Besides this brings to mind a couple of years ago when I was working as a teacher and the entire school upgraded to the new Microsoft Office 2007 product.  The differences between the older version and the newer version were huge.  Myself as well as many co-workers were very distraught with the fact that our work production was slowed because we had to learn how to use a new program.  Things as simple as finding the line spacing format tab and the print preview button became frustrating examples of changes to the program that slowed us down as workers.  Not to mention there were problems with viewing older works from other word processors that made reading some students work impossible, I’m not even going to get into the frustrations with Power Point!  So even with new versions of PS coming out every few years workers are going to have to undergo some changes to what they are used to using anyway.  If employees are going to have to make changes anyway why not just encourage schools to use the free software for their students so they can cut down on their costs?  Better yet why don’t we have businesses using OSS technology and saving themselves money?


1 Colin Cheng { 10.26.09 at 3:48 am }


I agree with many of your points. Students are by far more resilitient to change than teachers particularly those who are technology challenged already and feel that a move to Open Source software may be laborious in having to learn how to use new software.

I have no qualms about the Vancouver School Board switching over to Open Office software. It is an excellent way for them to save an enormous amount of money. However, I’m going to play the devil’s advocate on why there is still a need for “professional” software packages such as Microsoft Office particularly for those who have been using it all along.

I work in a district program where we have a LOT of self-administration from student application packages to fundraising documents. Open Office is reportedly fully compatible with other document formats but when our district switched over, I found that none of the formatting was retained. It took an extra hour of work just to reformat one document manually.
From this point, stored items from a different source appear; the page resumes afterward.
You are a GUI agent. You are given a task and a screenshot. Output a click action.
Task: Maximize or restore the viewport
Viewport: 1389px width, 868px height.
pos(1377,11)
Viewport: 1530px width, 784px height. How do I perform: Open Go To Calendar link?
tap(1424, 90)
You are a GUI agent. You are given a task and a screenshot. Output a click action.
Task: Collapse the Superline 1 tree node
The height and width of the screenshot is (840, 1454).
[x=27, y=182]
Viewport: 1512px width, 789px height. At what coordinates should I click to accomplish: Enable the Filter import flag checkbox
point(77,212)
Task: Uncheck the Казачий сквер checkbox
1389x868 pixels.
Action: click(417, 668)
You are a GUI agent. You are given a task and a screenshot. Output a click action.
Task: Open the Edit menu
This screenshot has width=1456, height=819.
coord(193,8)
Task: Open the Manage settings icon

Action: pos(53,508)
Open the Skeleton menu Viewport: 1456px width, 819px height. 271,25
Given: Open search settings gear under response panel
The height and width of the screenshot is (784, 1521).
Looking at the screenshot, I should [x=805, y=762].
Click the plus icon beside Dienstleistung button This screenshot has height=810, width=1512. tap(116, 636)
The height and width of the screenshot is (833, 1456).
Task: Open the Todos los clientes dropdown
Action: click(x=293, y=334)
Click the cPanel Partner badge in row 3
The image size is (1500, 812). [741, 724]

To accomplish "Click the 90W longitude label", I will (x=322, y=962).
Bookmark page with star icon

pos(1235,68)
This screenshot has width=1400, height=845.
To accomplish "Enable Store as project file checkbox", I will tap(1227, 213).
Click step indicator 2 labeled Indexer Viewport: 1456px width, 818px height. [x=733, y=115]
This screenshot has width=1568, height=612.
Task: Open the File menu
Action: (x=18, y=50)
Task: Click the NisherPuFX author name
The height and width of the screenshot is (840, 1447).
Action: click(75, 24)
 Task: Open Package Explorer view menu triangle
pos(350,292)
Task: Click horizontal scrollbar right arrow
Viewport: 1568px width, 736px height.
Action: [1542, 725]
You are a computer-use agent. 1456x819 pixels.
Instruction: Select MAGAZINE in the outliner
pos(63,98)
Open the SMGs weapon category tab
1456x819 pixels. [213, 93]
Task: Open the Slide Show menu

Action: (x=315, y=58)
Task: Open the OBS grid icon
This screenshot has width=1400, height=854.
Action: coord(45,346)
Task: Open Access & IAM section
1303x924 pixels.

Yes, there are programs that will reformat for you but to go through the hundreds of documents that already pre-exist just isn’t worthy of the amount of time that is needed to do so. Another argument for retail packages is the quality and quantity of fonts that just aren’t available for open office suites.

The bottom line: open office is great for students who are using it to learn how to use a computer. For professional work, get a professional program.

2 davidp { 10.26.09 at 8:11 pm }

What Colin has noted is the biggest factor for me in not using Open Office for my daily writing and production tasks — unfortunately.

I’ve tried on a couple of occasions to use OO for productive work, but the formatting issue with documents was the real barrier to adoption. I cannot understand why something as important as the aesthetic of document presentation would be the Achilles Heal of this OSS tool. Getting that part right would be seem to be the basis for a real claim of interoperability. In my experience, this is where OO falls short.


3 Iris Chan { 10.27.09 at 5:11 am }

The aesthetic and formatting issue is one very important to writing in the current age. With so much emphasis on presentation, marketing, organization and visual representation, the time it takes to format a document is worth considering.

For both students and teachers, formatting needs to be user-friendly rather than being a barrier or an obstacle. When our group was working on ning, the way something was presented was a vital part of getting the content across. It was one of the reasons why some people had a strong disliking for ning. It affected how people would learn and comprehend. With so many options available for word processing, it isn’t hard to find an alternative.

4 Tony D { 10.27.09 at 8:15 pm }

Thanks for your comments everyone.
The fact that OO is not fully compatible with other formats is indeed a major problem in my eyes. I must have misundertood what I read as I thought it they claim their products is fully compatible with most others. I fully agree with your comment colin about it being useful for student learning and undertstand why there would be a need for PS at least at the professional level.
So given the issues you stated what did the Vancouver DSB decide to do after they realized OO was less than compatible? (I assume you work for them still?)